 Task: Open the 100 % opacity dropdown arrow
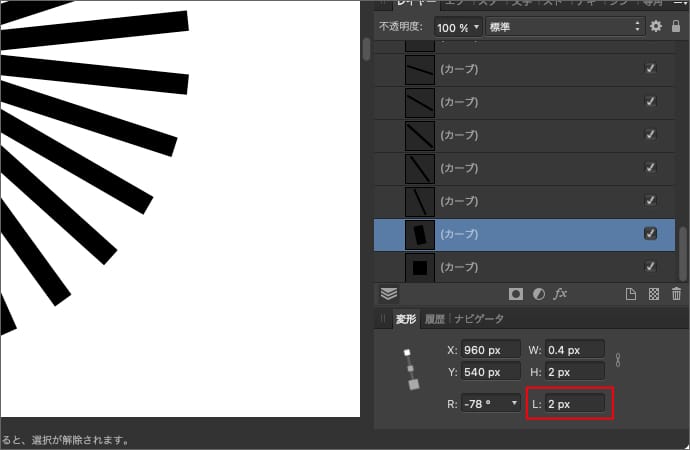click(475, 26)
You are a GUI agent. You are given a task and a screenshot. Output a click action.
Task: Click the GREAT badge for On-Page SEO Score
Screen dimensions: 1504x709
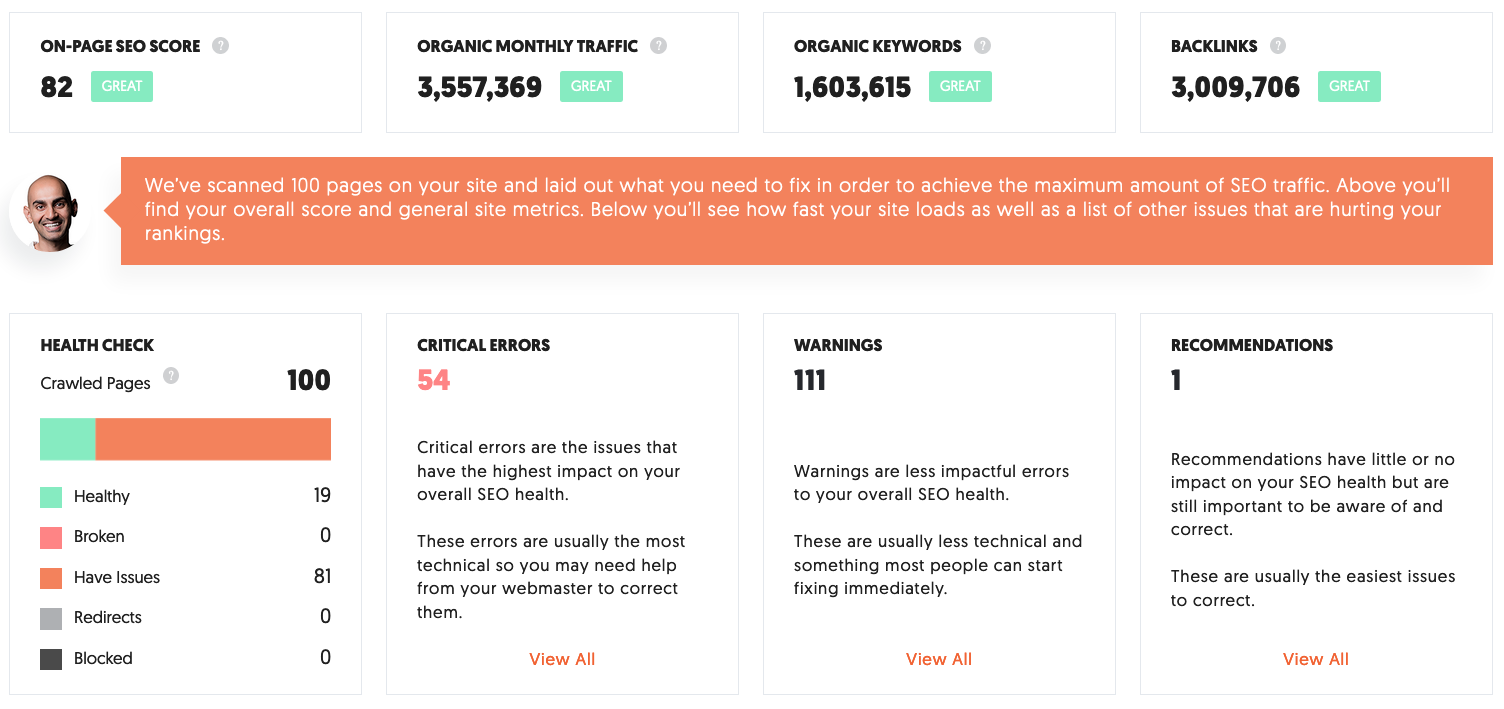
============================================================
Please recast the records above as a JSON list of strings, one string per line, with blank lines omitted and the pictures left out.

[
  " Task: Open the 100 % opacity dropdown arrow",
  "click(475, 26)",
  "You are a GUI agent. You are given a task and a screenshot. Output a click action.",
  "Task: Click the GREAT badge for On-Page SEO Score",
  "Screen dimensions: 1504x709"
]